We began talking this week about remedies to make things better. We said "remedies" are reactions and repair, such as "I'm really sorry. I screwed up. Can we talk about it?"  

You cannot control how others behave. But you can control how you behave toward others, including if they are unleashing a Horseman or two on you and how you react back.

Here's the quick ideas we talked about for each of the Four Horsemen:

STONEWALLING: When you feel like stonewalling, instead tell the other person that you need a break, and would like to talk when you're in a better place, later on. "Later on" could be 15 minutes, an hour or two, but no later than 24 hours.
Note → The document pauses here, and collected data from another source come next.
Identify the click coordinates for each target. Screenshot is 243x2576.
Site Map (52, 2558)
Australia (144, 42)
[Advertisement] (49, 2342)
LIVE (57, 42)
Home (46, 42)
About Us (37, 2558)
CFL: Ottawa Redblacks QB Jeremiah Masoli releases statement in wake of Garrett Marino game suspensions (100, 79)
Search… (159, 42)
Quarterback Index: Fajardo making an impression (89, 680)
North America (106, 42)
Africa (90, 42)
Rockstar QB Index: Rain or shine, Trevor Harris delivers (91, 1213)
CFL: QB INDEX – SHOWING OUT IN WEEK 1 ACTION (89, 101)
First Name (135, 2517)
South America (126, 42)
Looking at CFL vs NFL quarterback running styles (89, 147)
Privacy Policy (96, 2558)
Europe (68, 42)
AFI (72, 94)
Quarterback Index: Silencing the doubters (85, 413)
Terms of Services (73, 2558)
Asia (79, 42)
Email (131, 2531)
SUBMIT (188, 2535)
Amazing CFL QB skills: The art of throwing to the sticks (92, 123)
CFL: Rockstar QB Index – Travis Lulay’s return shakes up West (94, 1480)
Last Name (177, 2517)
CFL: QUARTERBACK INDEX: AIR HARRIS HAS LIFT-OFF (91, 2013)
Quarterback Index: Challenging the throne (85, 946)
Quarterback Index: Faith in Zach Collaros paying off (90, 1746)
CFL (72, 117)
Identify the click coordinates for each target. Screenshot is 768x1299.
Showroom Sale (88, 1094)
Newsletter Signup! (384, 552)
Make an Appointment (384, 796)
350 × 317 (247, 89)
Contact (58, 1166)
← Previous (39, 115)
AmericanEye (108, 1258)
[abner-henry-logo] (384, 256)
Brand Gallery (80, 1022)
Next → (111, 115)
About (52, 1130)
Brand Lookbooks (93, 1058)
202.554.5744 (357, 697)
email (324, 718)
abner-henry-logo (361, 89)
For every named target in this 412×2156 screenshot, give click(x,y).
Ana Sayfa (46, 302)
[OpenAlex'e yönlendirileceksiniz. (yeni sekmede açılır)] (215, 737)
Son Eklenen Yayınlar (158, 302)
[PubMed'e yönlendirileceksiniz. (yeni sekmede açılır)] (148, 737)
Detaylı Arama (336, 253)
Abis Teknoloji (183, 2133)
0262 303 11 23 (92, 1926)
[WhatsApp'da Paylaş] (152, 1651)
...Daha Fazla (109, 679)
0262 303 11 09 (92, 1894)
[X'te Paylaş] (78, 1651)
DEFENSIVENESS: When you feel defensive, say "I am feeling defensive" and start talking about your feelings using sentences that begin with "I," such as "I feel" or "I think." Maybe you need a break, like when Stonewalling. Be humble and honest, admit where you're wrong and apologize.

CONTEMPT: Describe your own feelings and needs - don't focus on the other person. Again, "I" sentences. Focus on appreciating the other person! Always give many more positive comments about and to them as you do negative ones - build them up! Don't tear them down.

CRITICISM: Use a gentle start-up. Break the habit of blurting out criticism. Complain "well:"explain your concerns with those "I" statements, and request what you'd like.

Over the next few weeks we will learn more about how to do these things better. But this week we focused on one idea: to create "love maps" for others that you love and are close to.

REMEDY: LOVE MAPS

Love maps mean having a detailed familiarity in your own mind of another loved one, sort of like how a map would show you where everything in a city is. It includes knowing the major events in another’s life history, their likes and dislikes, fears, worries, dreams, favorite things, hopes and so on, and that information keeps updating as the other's world changes.

Your job is to consciously (meaning, you're thinking about it!) keep and maintain a love map for those you are close to and love. For now, let that be everyone in your direct family

If you need help getting started, ask others a bunch of questions about all of these things. You can come up with a good list. And write down all the answers. Eventually you will remember and "know" it all without using your written notes. Try to know them as well as you know yourself. 

Eventually you will be in a habit or thinking about them on a deeper level, where it is important to you to know and understand them really well and keep up with everything that is happening in their life. 


 (image courtesy technovore via Creative Commons license CC BY-NC-SA 2.0)

See you next week!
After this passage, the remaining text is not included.